◆ **SOURCE EXCERPT**:

##########

Re: [PATCH 0/1] sched: Restore PREEMPT_NONE as default
From: Mitsumasa KONDO
Date: Sun Apr 05 2026 - 10:45:04 EST
I believe the root cause is the inadequacy of PostgreSQL's arm64
spin_delay() implementation, which PREEMPT_LAZY merely exposed.
PostgreSQL's SPIN_DELAY() uses dramatically different instructions
per architecture (src/include/storage/s_lock.h):
x86_64: rep; nop (PAUSE, ~140 cycles)
arm64: isb (pipeline flush, ~10-20 cycles)
Under PREEMPT_NONE, lock holders are rarely preempted, so spin
duration is short and ISB's lightweight delay is sufficient.
Under PREEMPT_LAZY, lock holder preemption becomes more frequent.
When this occurs, waiters enter a sustained spin loop. On arm64,
ISB provides negligible delay, so the loop runs at near-full speed,
hammering the lock cacheline via TAS_SPIN's *(lock) load on every
iteration. This generates massive cache coherency traffic that in
turn slows the lock holder's execution after rescheduling, creating
a feedback loop that escalates on high-core-count systems.
On x86_64, PAUSE throttles this loop sufficiently to prevent the
feedback loop, which explains why this is not reproducible there.

##########

◆ **YOUR TASKS**:
- A) Answer these questions from the post:
(i) Which instruction does PostgreSQL's SPIN_DELAY() use on arm64?
(ii) In which source file is SPIN_DELAY() defined?
(iii) On x86_64, what keeps the spin loop from producing the feedback loop?
- B) Reproduce the post word for word, from "Under PREEMPT_LAZY, lock" down to "on high-core-count systems.".

◆ **DATA EXTRACT**:
##########

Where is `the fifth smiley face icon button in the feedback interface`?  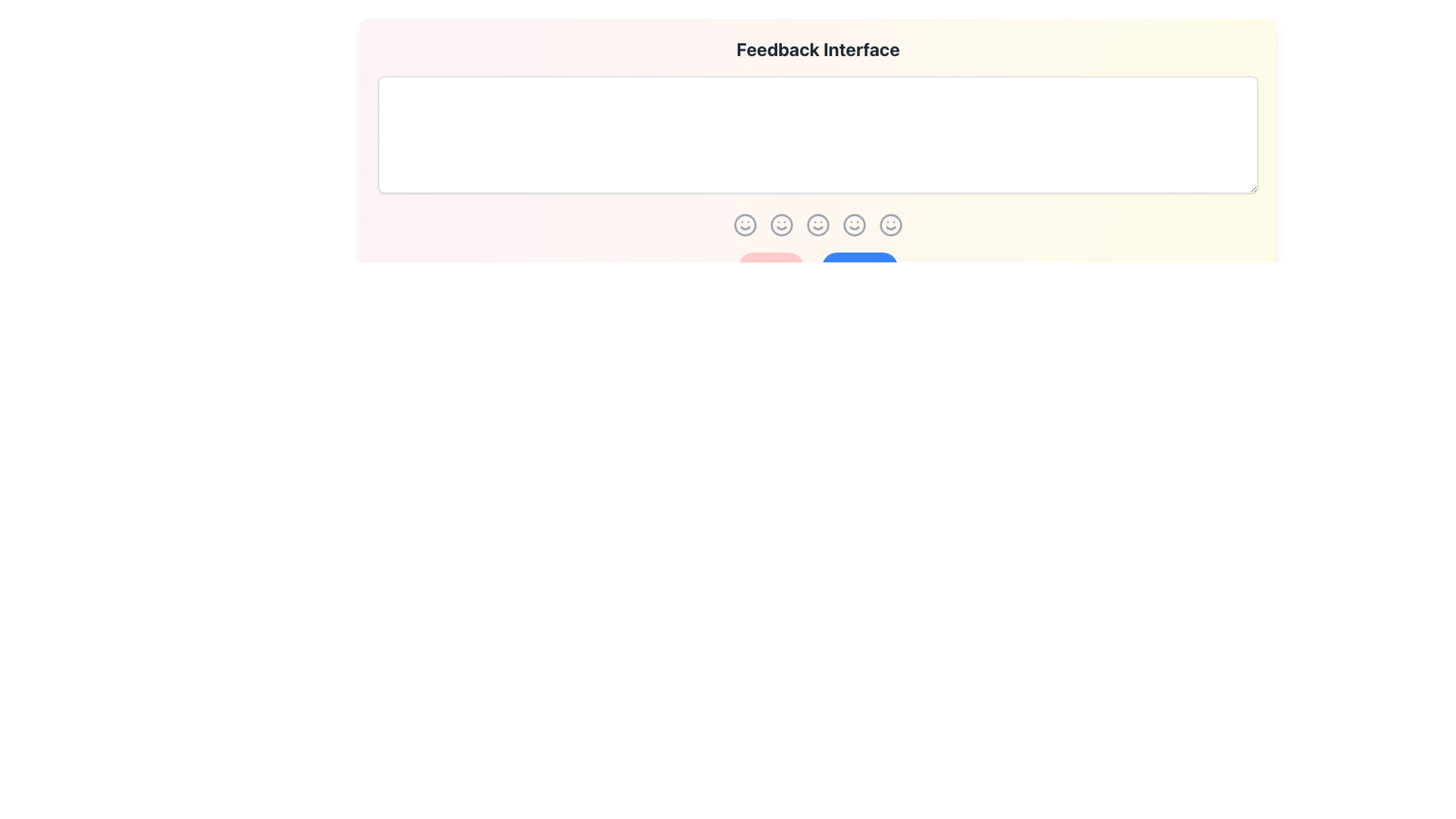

##########

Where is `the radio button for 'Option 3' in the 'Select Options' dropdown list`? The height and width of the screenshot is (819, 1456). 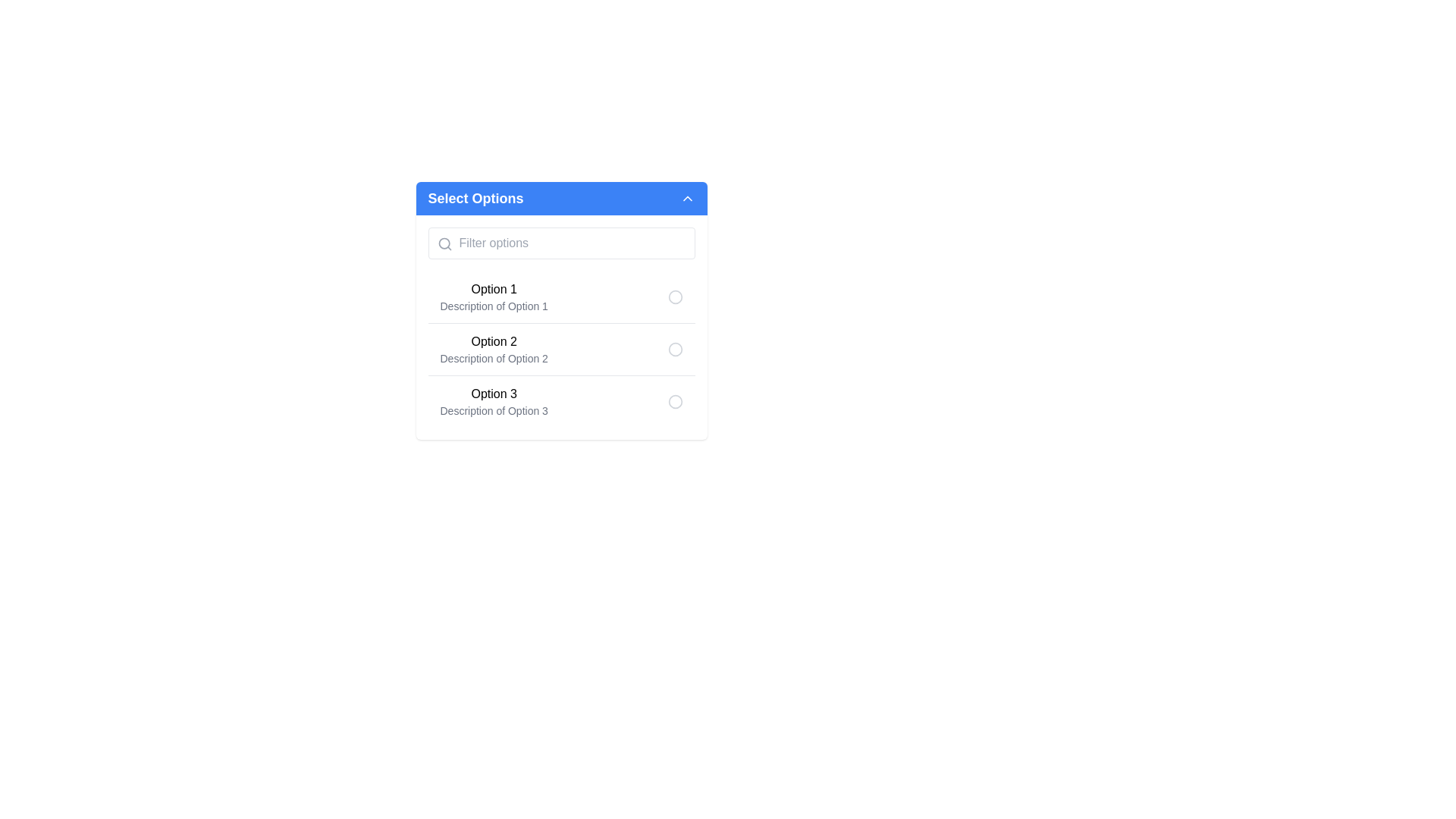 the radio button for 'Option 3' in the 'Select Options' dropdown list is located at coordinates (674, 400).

##########

◆ **SOLUTIONS TO EACH TASK**:
- A)
(i) isb, a pipeline flush of about 10-20 cycles.
(ii) src/include/storage/s_lock.h
(iii) PAUSE throttles the loop enough to prevent the feedback loop.

- B)
Under PREEMPT_LAZY, lock holder preemption becomes more frequent.
When this occurs, waiters enter a sustained spin loop. On arm64,
ISB provides negligible delay, so the loop runs at near-full speed,
hammering the lock cacheline via TAS_SPIN's *(lock) load on every
iteration. This generates massive cache coherency traffic that in
turn slows the lock holder's execution after rescheduling, creating
a feedback loop that escalates on high-core-count systems.